'Those are wartime injuries': Doctor describes the horrific scene at the Highland Park shooting
CNN/Stylemagazine.com Newswire | 7/5/2022, 9:13 a.m.
Originally Published: 05 JUL 22 09:40 ET
By Jason Hanna, CNN
(CNN) -- Dr. David Baum waited a minute after the shooting stopped at the northern Illinois Fourth of July parade he attended Monday, and then ran toward the victims. And what he saw, he said, was horrifying.
Some of those who would survive their injuries were on the ground, screaming. But some of the six people killed on the streets in the Chicago suburb of Highland Park appeared to have died instantly, he said.
Baum described what he said were the terrifying results of the power of Monday's gunfire in an interview Tuesday morning.
"The people who were (killed) were blown up by that gunfire ... blown up," Baum told John Berman in Highland Park on CNN's "New Day." "The horrific scene of some of the bodies is unspeakable for the average person."
"There was (a) person who had an unspeakable head injury. Unspeakable," he said.
"I've never served, but those are wartime injuries. Those are what are seen in victims of war, not victims at a parade."
Authorities say a man opened fire from a roof as a parade passed, killing at least six people and wounding about two dozen others. Police said Monday night they had arrested a suspect, Robert E. Crimo III. A high-powered rifle was used, authorities have said.
Baum, an obstetrician in the community, attended Monday morning's parade with his wife and adult children to watch their 2-year-old grandchild walk in the event. The family ran when the shooting happened -- except for Baum, who stayed to see if he could help the injured.
"I waited maybe a minute ... until I knew the shots had stopped. And then you look down, and you saw just people screaming. You saw people on the ground," Baum recalled Tuesday.
A few other doctors also tried to triage the injured, along with a nurse practitioner, and maybe others who helped keep pressure on wounds until paramedics could arrive, he said.
The injured who were alive, "from what I heard, fortunately left the hospital -- they had graze wounds; they had lower extremity injuries," Baum said.
"But the people that died at the scene ... the paramedics walked around and just covered them up quickly, and said 'black.' I guess they have a code for 'dead, cannot try and resuscitate.'"

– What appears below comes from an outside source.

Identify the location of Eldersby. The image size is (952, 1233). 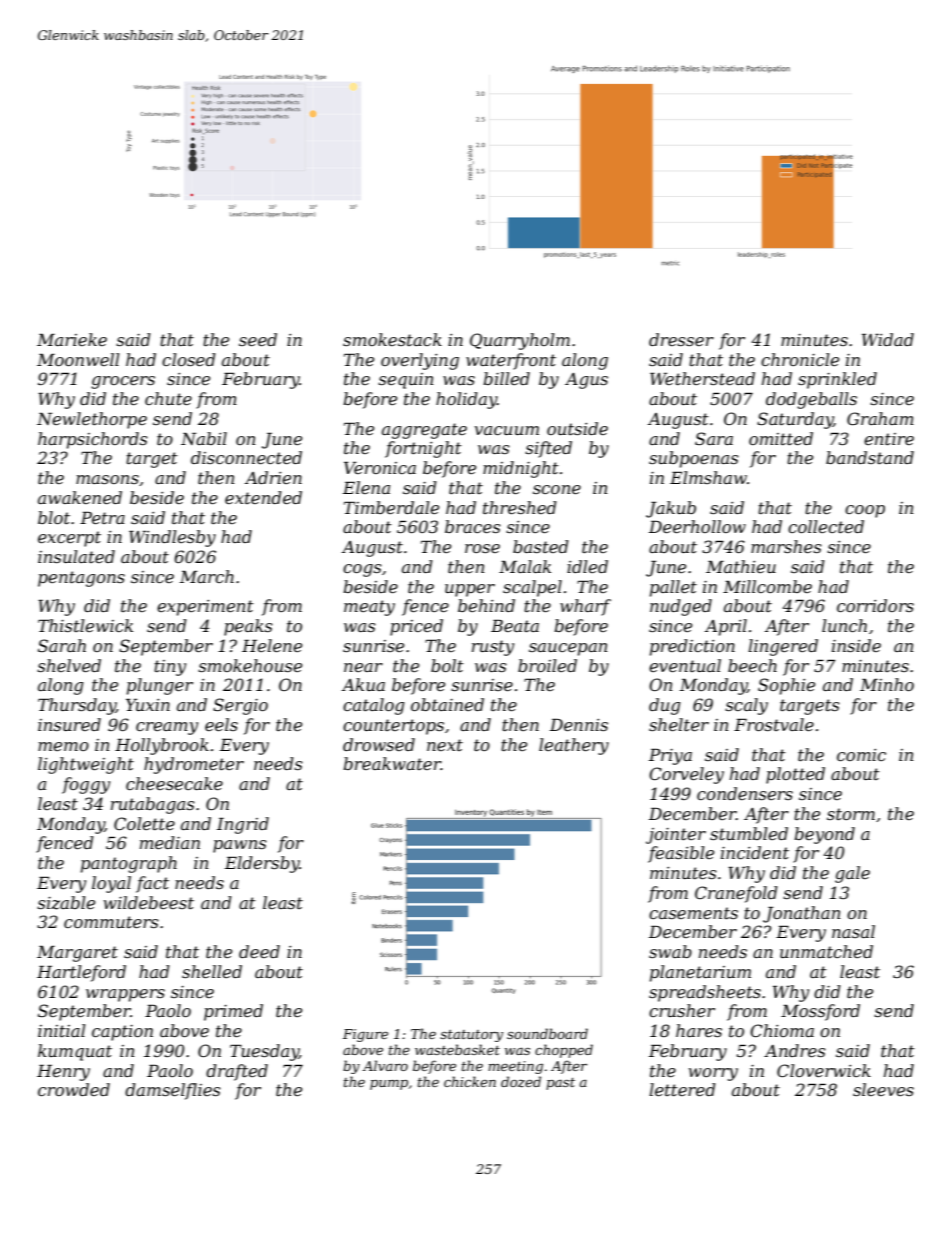
(262, 864).
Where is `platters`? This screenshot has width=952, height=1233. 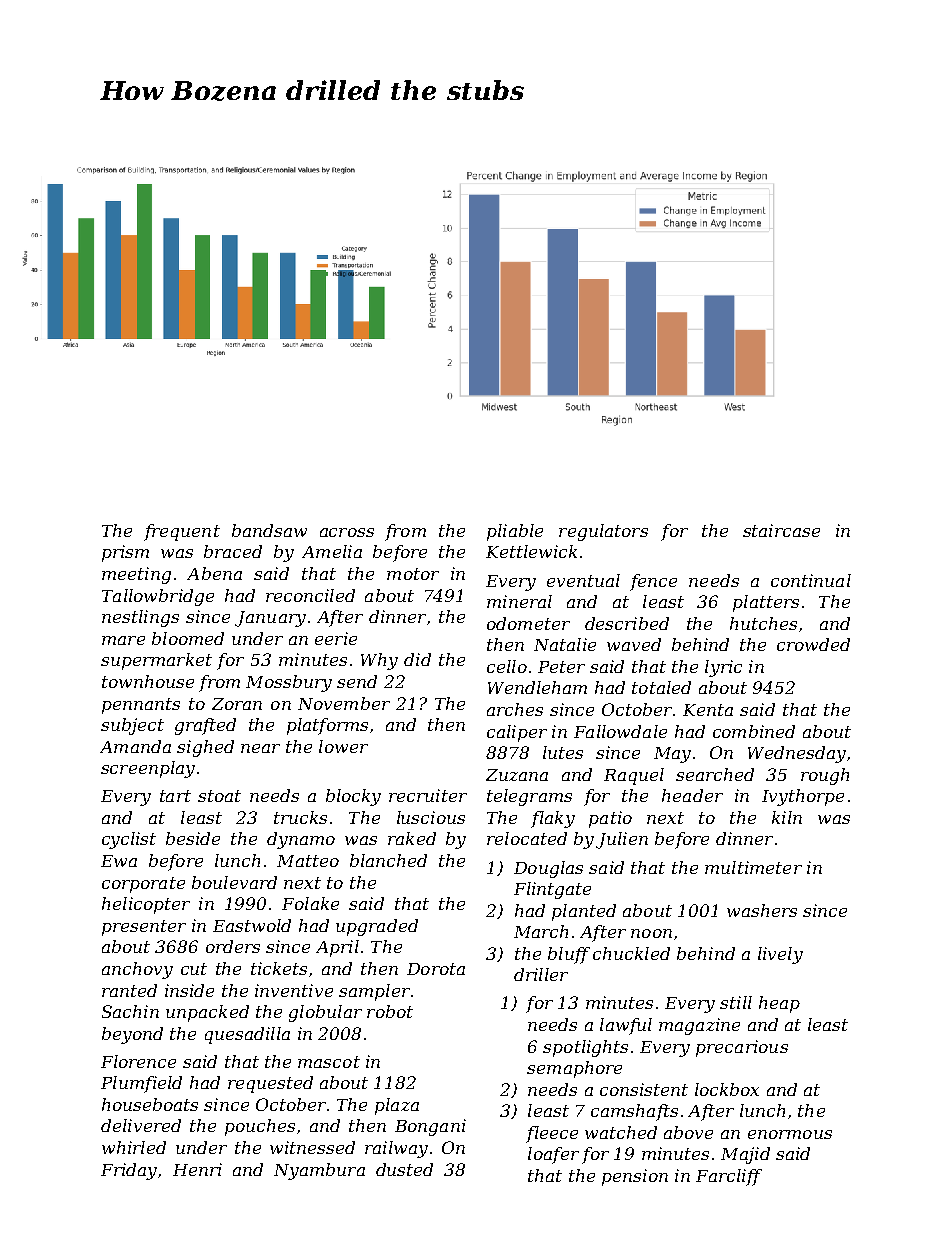 platters is located at coordinates (766, 603).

His wife, Debra Baum, said the magnitude of the shooting was just settling on her Tuesday morning.
"It's just hitting me more, just how sad I am. And I'm also thinking we all have to change our behavior before this (gun violence) gets under control," she told CNN on Tuesday.
"I'm not going to a parade anymore. I'm not going to a sporting event. I'm afraid for my grandson to go to school. So we all have to change our behavior and not do the things we love to do because of this situation."